Collected data:
┌────────

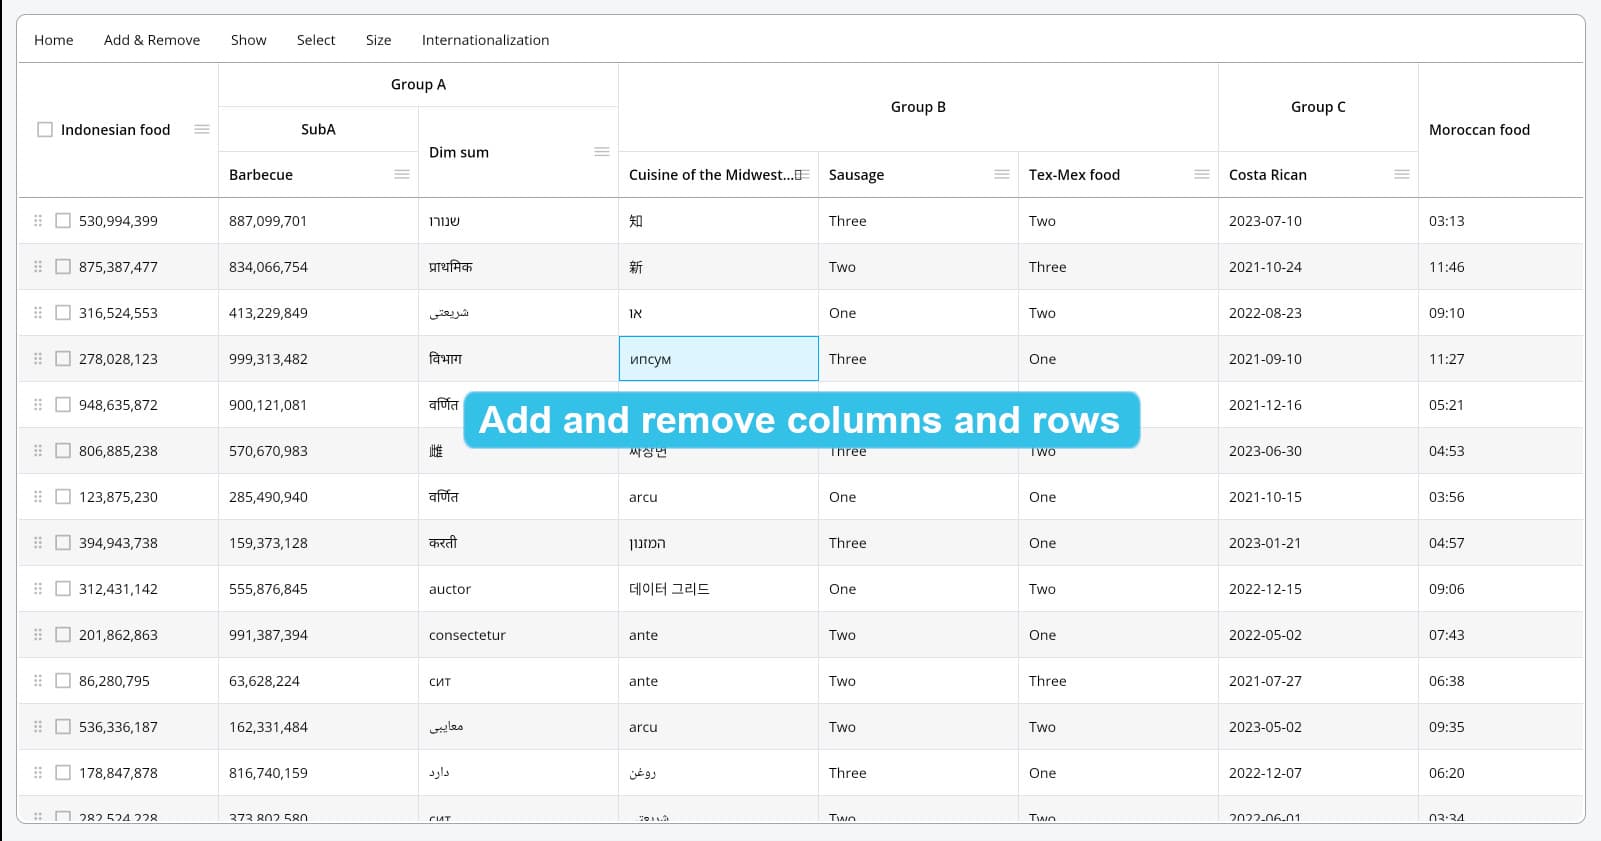Click the Moroccan food column header
This screenshot has width=1601, height=841.
click(x=1479, y=130)
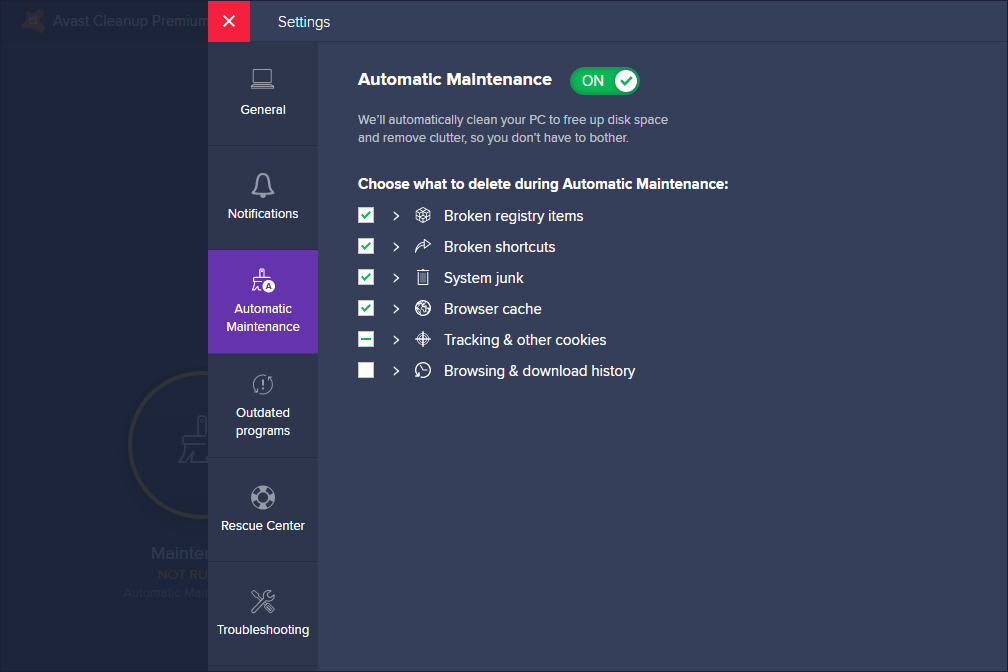This screenshot has height=672, width=1008.
Task: Click the Broken registry items gear icon
Action: click(x=422, y=215)
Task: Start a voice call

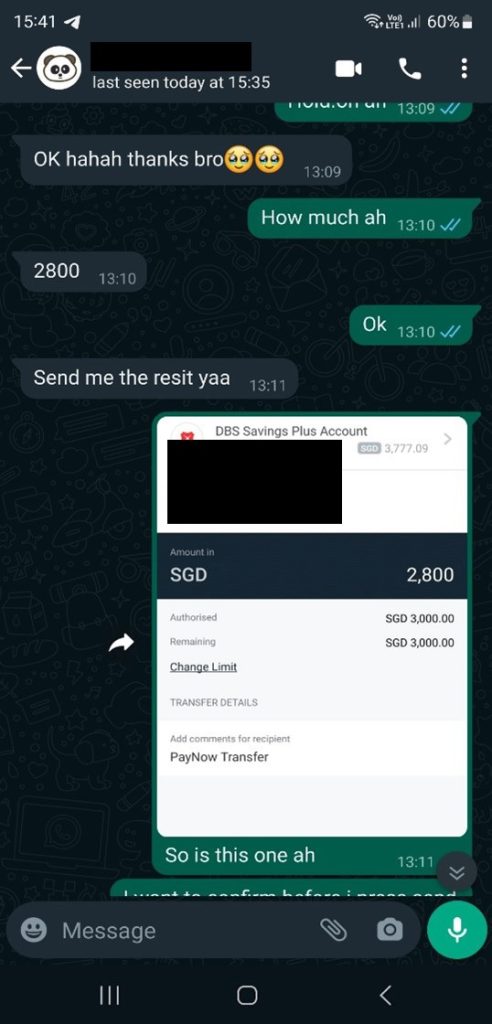Action: tap(410, 69)
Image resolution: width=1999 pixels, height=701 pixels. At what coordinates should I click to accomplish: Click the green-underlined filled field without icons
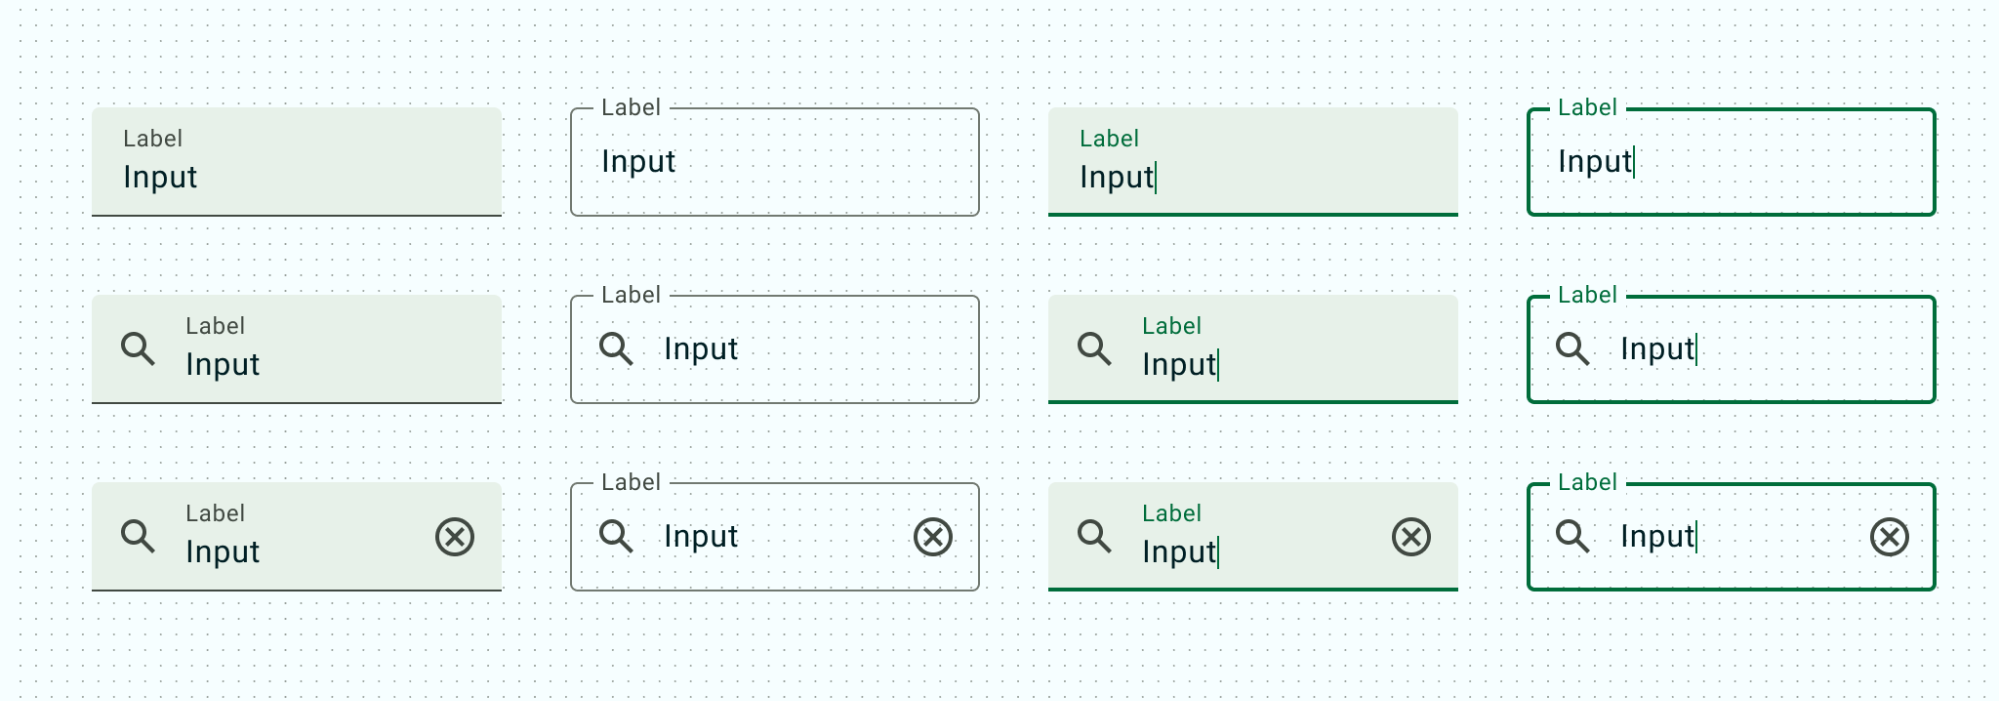click(1252, 163)
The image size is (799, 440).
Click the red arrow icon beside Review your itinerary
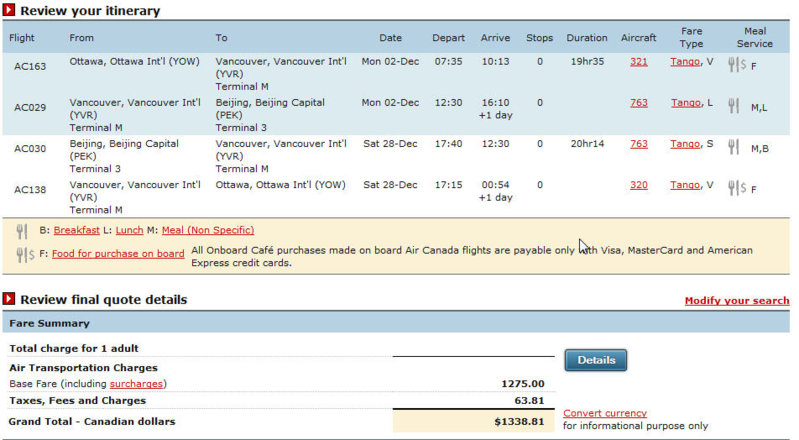9,11
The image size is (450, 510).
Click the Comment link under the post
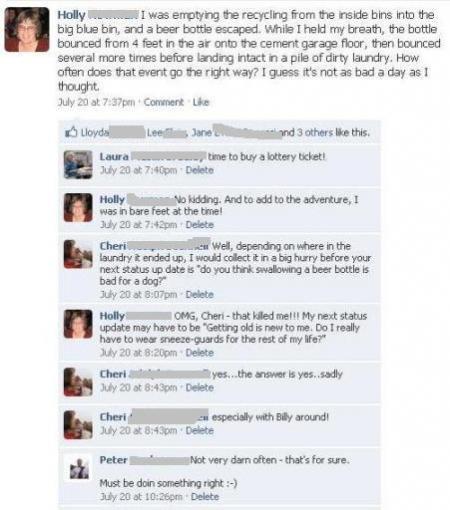[x=164, y=102]
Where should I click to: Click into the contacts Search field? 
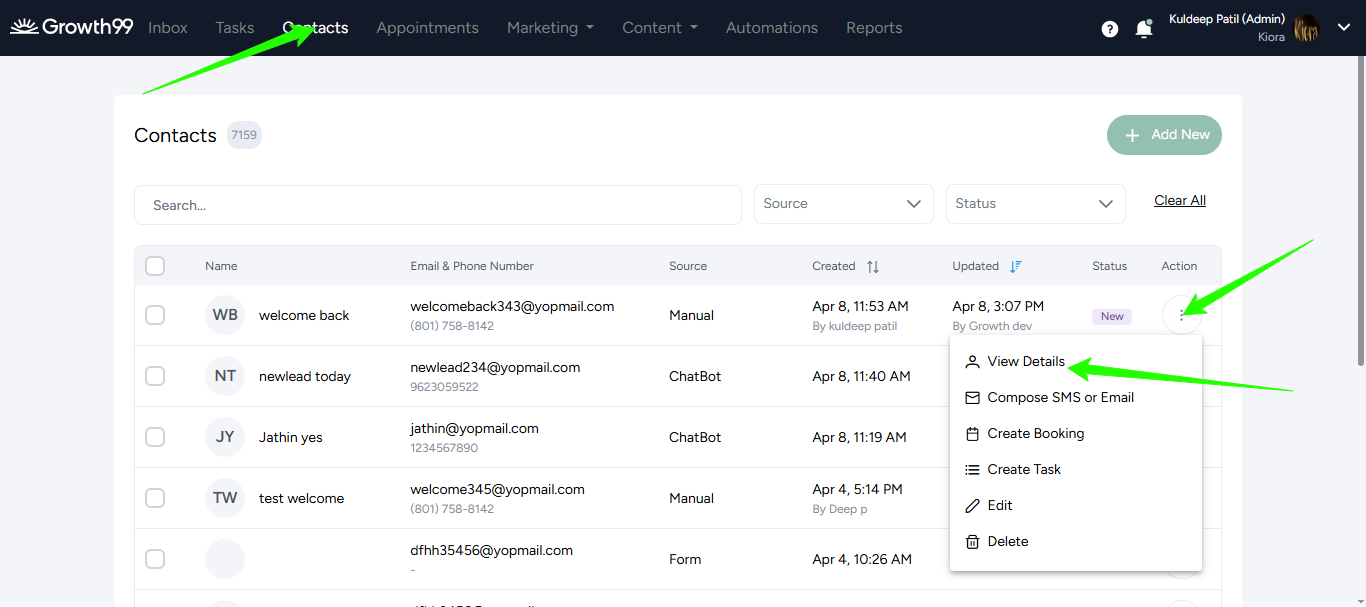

└────────

▸ WORK ORDER: Collect each line above holding the string "size".

▸ RESPONSE FOR THIS EXERCISE:
The image size is (799, 440).
The image size is (450, 510).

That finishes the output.